● **Problem to work on**: Leave the pictures out, and print everything else in the records exactly.

● **Records to use**:
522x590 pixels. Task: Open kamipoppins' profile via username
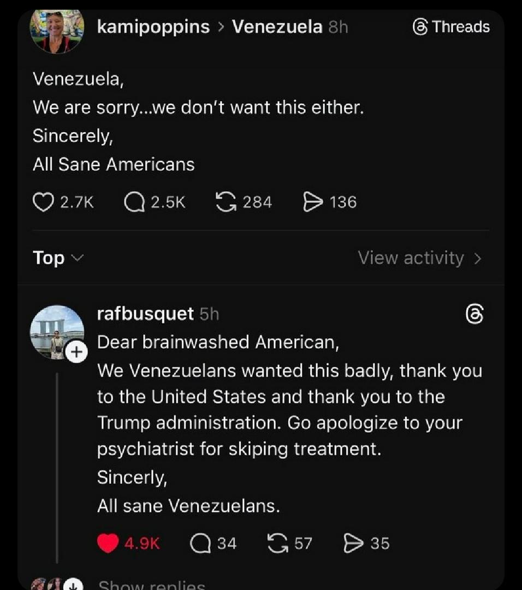(x=153, y=27)
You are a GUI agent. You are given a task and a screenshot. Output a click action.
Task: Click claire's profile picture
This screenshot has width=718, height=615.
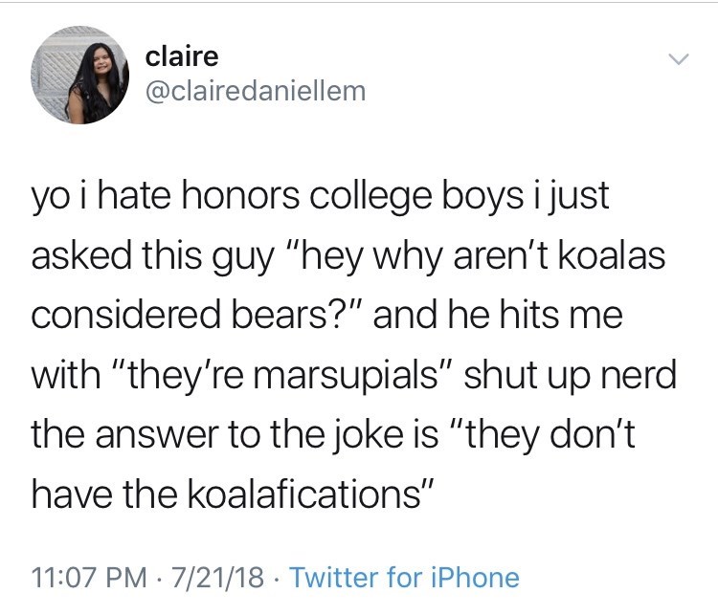80,76
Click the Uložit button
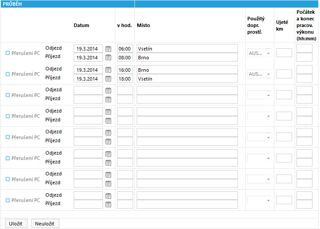The image size is (320, 229). [16, 224]
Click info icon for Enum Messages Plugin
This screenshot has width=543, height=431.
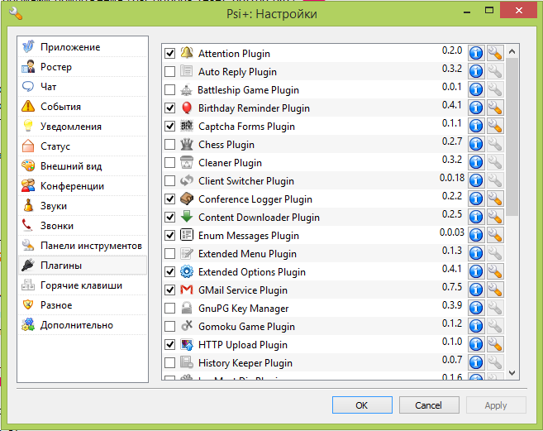[x=476, y=236]
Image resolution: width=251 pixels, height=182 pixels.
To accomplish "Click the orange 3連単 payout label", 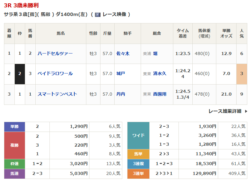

● **Solution to this problem**:
522x590 pixels. Task: Open kamipoppins' profile via username
(x=153, y=27)
You are a GUI agent. You are given a task and a screenshot. Output a click action.
Task: Click claire's profile picture
This screenshot has width=718, height=615.
80,76
Click the Uložit button
The image size is (320, 229). [16, 224]
Click info icon for Enum Messages Plugin
This screenshot has width=543, height=431.
[x=476, y=236]
Image resolution: width=251 pixels, height=182 pixels.
To accomplish "Click the orange 3連単 payout label", 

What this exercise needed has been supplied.